A South Korean research team has developed an autonomous aquatic robot designed to shred swarms of jellyfish to pieces.
By using GPS and a camera, the robot is led to swarms of the medusae, where it then activates it's blades and does to the jellyfish what a lawnmower does to grass.
As brutal as it may sound, the development team contends that it's a necessity as more and more jellyfish are in the ocean as a result of warming waters and overfishing.
In addition to providing painful and sometimes deadly stings, jellyfish are also causing harm to fishing operations, said researchers from the Urban Robotics Lab at the Korea Advanced Institute of Science and Technology (KAIST), noting in a news release that the yearly losses to local fisheries amounted to 300 billion won (about $280 million)
The robotic jellyfish terminator, which has been dubbed JEROS (for Jellyfish Elimination RObotic Swarm) can liquify about 900 kilograms (1,984 pounds) of jellyfish in an hour as it mows down an automatically determined path calculated to yield the most optimal kill rate in the swarm.
From the water's surface the JEROS look like metallic buoys, but suspended beneath the surface is a system of nets which trap jellyfish and funnel them to the blades at rear of the machines.
On a YouTube comment chain beneath an Urban Robotics Lab-uploaded video of the JEROS in action, one commenter equated the robot to a medieval torture device and said it did not belong in the modern age.

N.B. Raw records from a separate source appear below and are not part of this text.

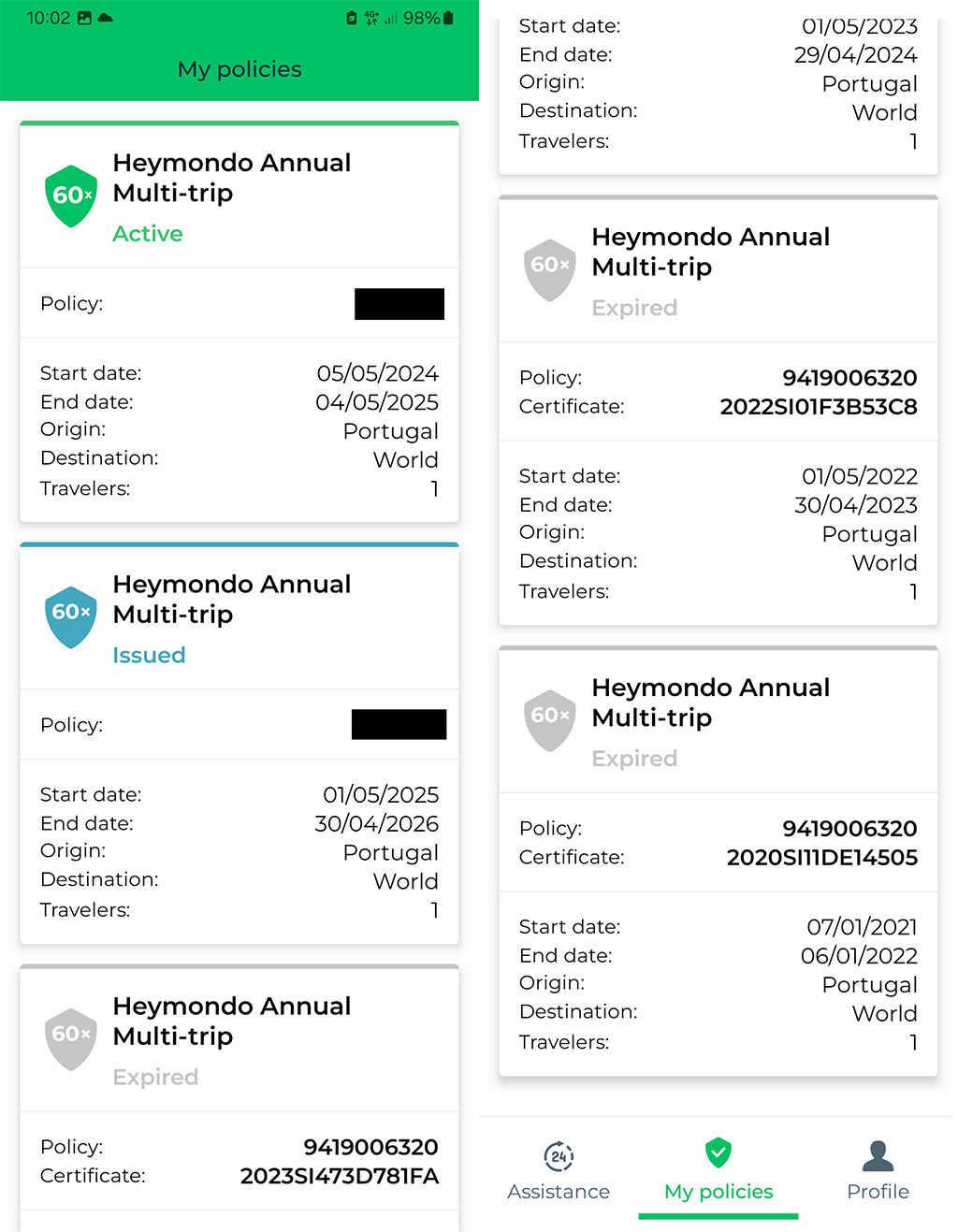
Task: Tap the battery indicator in the status bar
Action: [449, 18]
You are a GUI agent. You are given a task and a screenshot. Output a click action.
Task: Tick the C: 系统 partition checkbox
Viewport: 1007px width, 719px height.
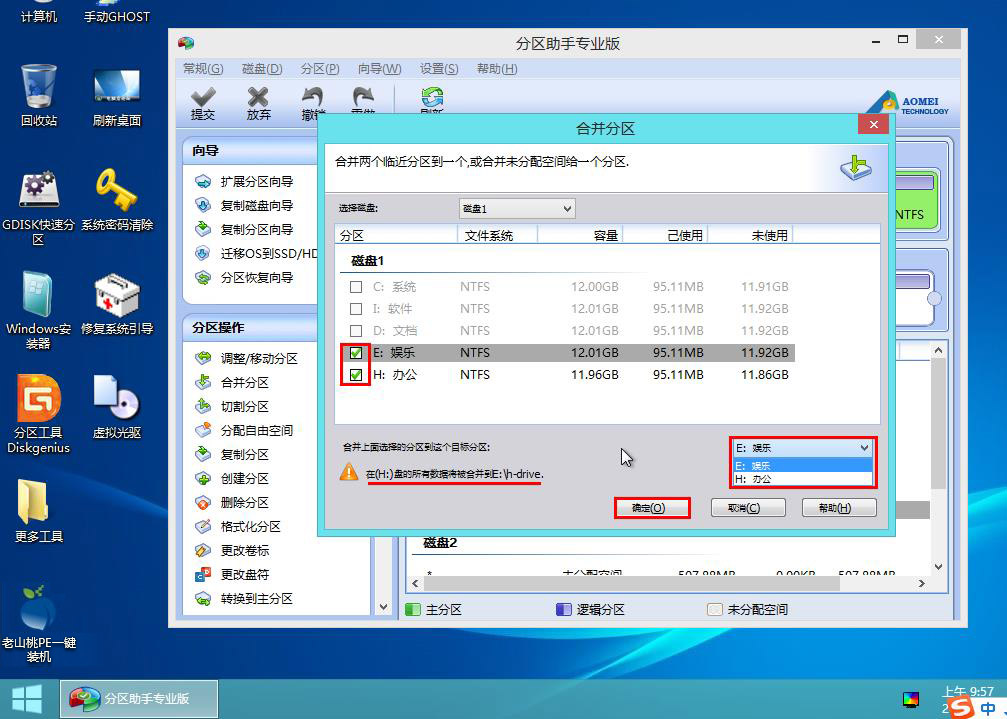coord(356,287)
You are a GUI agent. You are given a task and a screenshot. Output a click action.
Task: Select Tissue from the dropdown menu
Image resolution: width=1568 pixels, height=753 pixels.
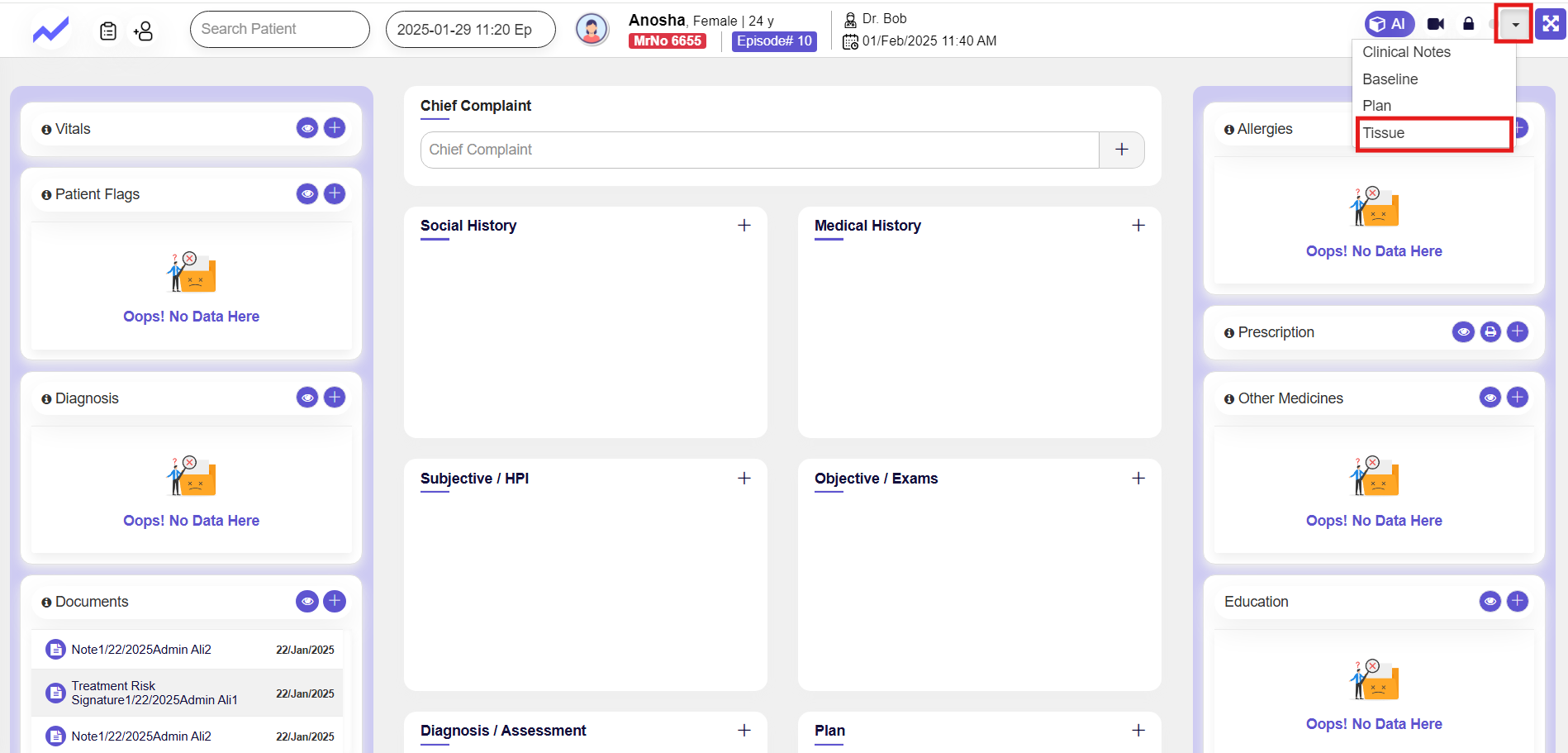click(x=1433, y=133)
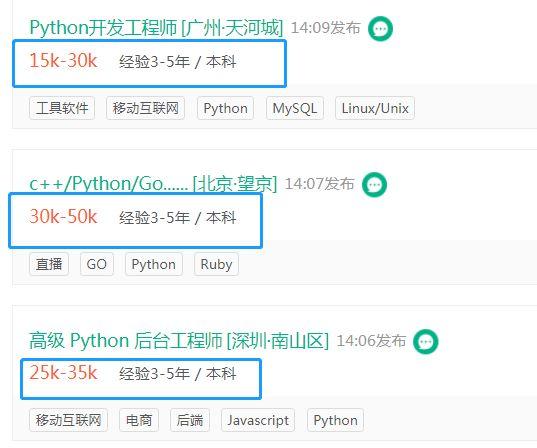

The lab was quick to respond to that comment, noting that jellyfish are not actually fish, but blobs of plankton with no brain or heart.
"Jellyfish have no bones, brain, or heart. And the harmful jellyfish are really a big problem. One child died by the sting of a poisonous jellyfish in Korea last year," the researchers wrote.
The JEROS robots are designed to work in tandem with one another, the researchers said in a statement, noting that only one of the robots will calculate how to best approach a jellyfish swarm, and others will follow in a formation around it. In field tests, the robots worked at speeds up to 4 knots (4.5 mph).